● YOUR INSTRUCTIONS
The records are to be copied from the line that contains "The width and" through their last line, word for word, with every picture left out.

[Stored data]
+++++
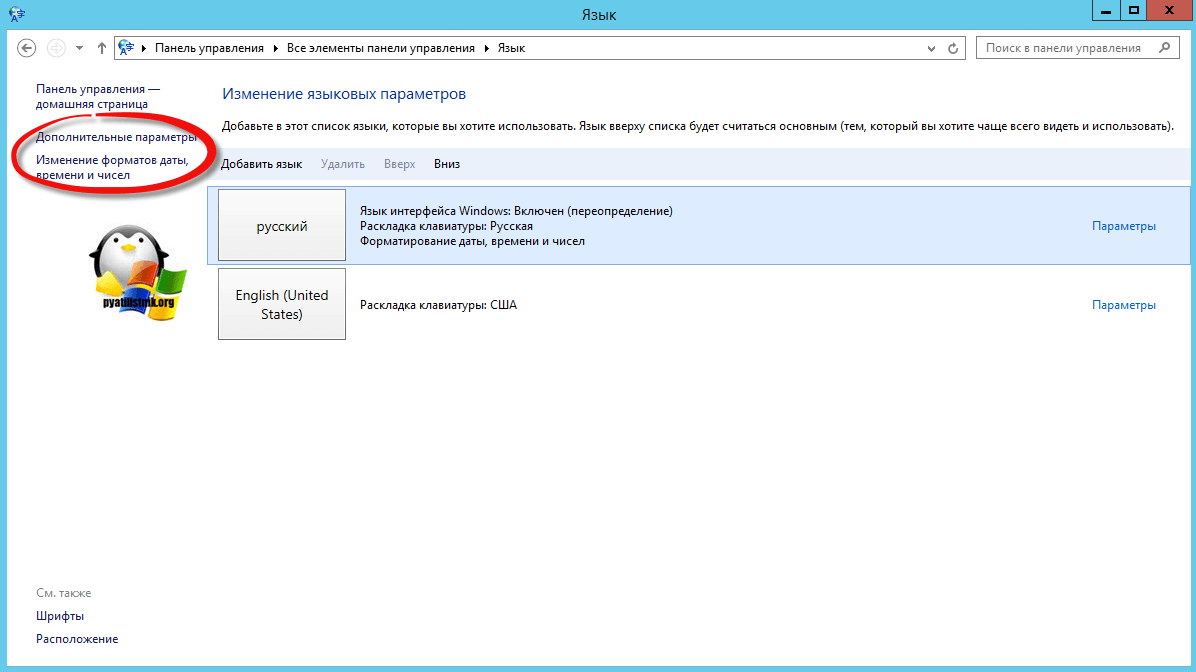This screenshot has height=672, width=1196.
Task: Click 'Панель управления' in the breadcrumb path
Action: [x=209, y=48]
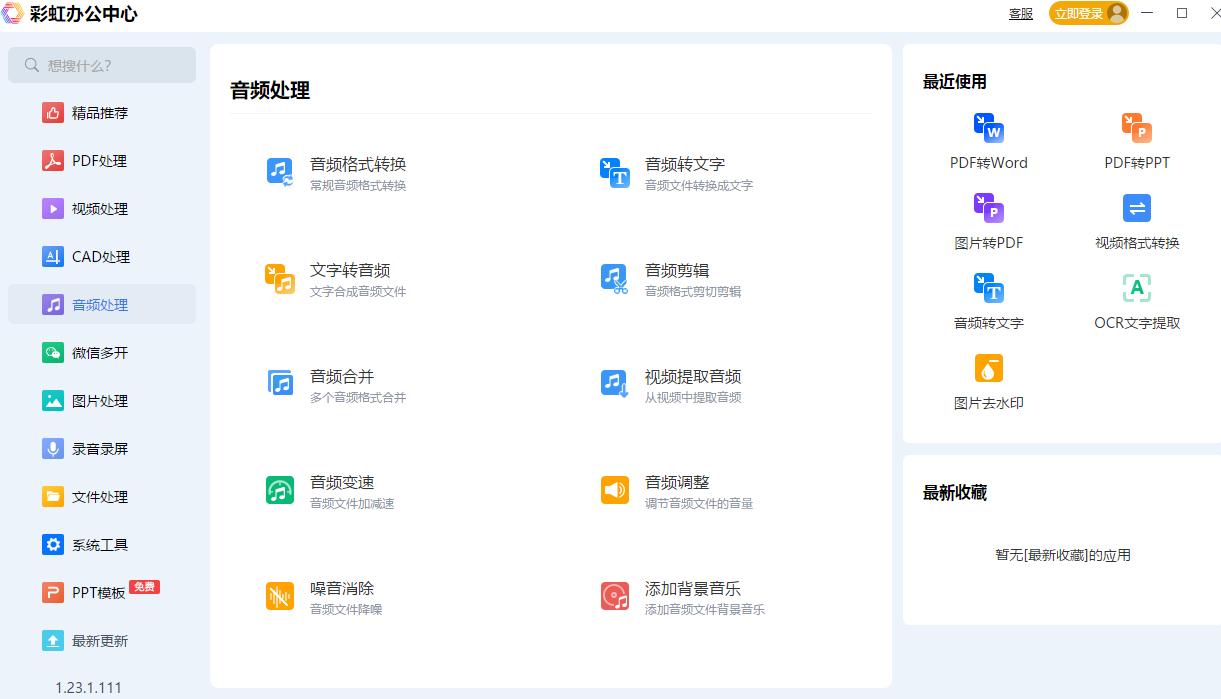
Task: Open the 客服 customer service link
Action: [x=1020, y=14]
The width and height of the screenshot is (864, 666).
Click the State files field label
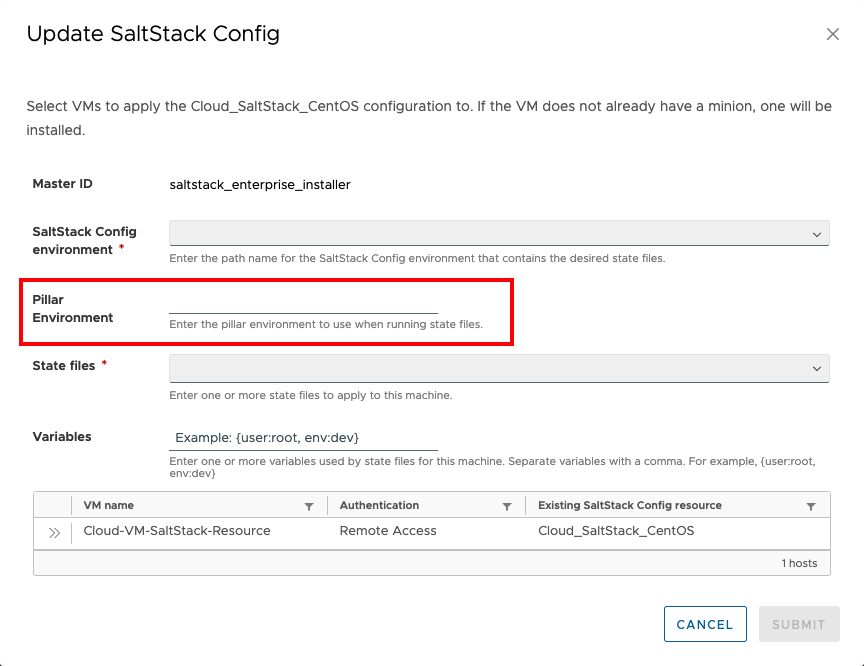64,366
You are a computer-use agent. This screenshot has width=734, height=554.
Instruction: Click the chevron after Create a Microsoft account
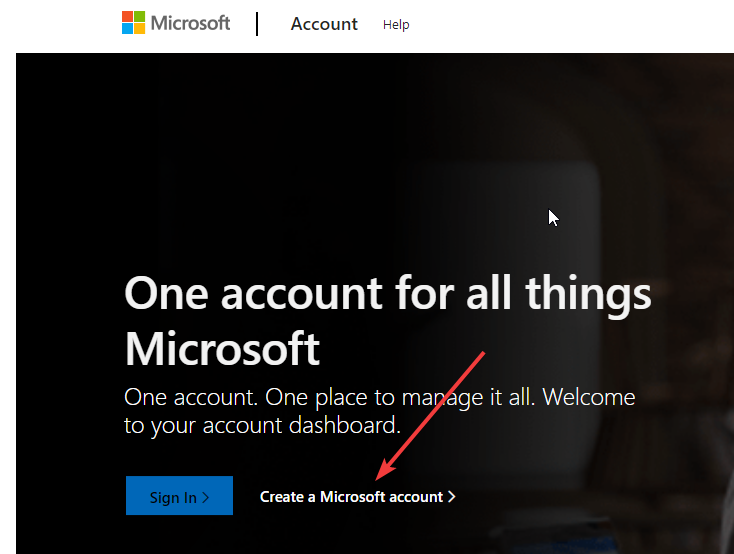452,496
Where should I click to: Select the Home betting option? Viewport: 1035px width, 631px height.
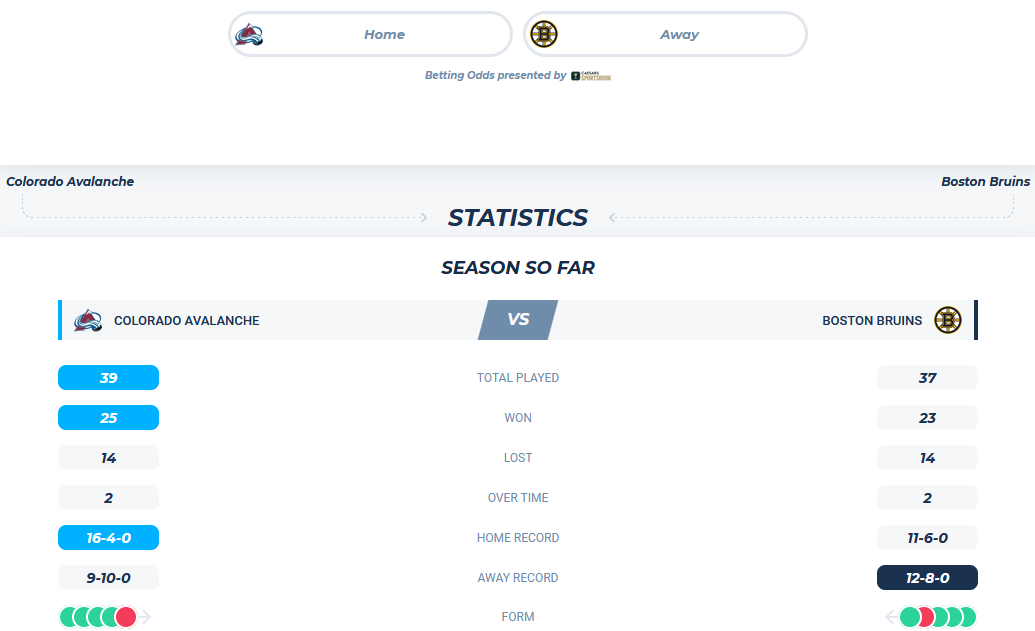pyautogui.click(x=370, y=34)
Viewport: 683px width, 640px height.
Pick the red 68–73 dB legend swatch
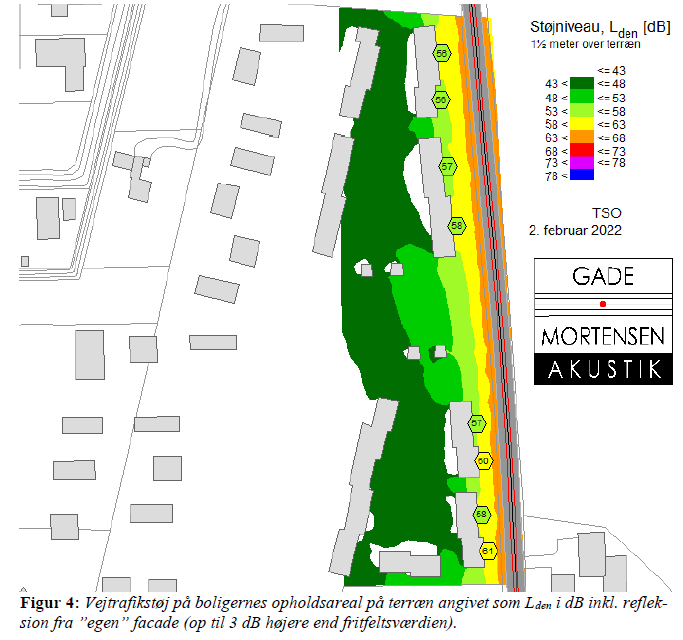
+++++
● PROBLEM SOLUTION
The width and height of the screenshot is (864, 666).
Click the State files field label
64,366
You are a computer-use agent. This screenshot has width=734, height=554.
Instruction: Click the chevron after Create a Microsoft account
452,496
Where should I click to: Select the Home betting option? Viewport: 1035px width, 631px height.
pyautogui.click(x=370, y=34)
Viewport: 683px width, 640px height.
Pick the red 68–73 dB legend swatch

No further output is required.